Sql-server – Manually moving SQL instance to another node causes immediate database mirror failover

clusteringmirroringsql serversql-server-2008-r2

I have a two-node SQL cluster (2008 R2).

Some of the databases within that SQL instance are mirrored to another server on a remote site, using the High safety with automatic failover. The mirroring connection timeout value for those databases is set to 90 seconds.

When I move SQL from one node in the cluster to another node, using the Failover Cluster Manager application's option of "Move this service or application to another node" the databases that are mirrored are instantly failing over to the mirror.

This is undesirable behaviour.

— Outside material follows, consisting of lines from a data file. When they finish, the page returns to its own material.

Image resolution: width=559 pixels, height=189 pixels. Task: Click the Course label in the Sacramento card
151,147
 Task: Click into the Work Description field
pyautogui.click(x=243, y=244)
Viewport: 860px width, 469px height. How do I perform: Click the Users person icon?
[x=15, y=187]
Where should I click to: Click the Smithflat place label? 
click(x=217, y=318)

My reason for setting the mirroring connection timeout value is that I only want to fail over to the database mirror if the cluster fails completely and there are no functioning nodes.

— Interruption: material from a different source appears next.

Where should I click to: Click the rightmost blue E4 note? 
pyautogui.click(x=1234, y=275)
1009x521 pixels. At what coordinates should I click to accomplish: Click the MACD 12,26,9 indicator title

Is there any way to achieve this? It feels as though it should be possible, otherwise the concept of mixing clustering and automatic failover database mirroring would be unworkable as every node failover within the cluster would trigger a mirror failover.

Thanks.

Best Answer

One way to prevent the mirror failover is:

  1. Pause Mirroring with ALTER DATABASE XYZ SET PARTNER SUSPEND
  2. Move the SQL instance
  3. Resume mirroring with ALTER DATABASE XYZ SET PARTNER RESUME

The instance is failing over to the mirror because both the witness and the secondary can no longer see the primary instance.

It sounds like you are attempting to recreate SQL Server 2012 Availability Groups by combining mirroring and clustering.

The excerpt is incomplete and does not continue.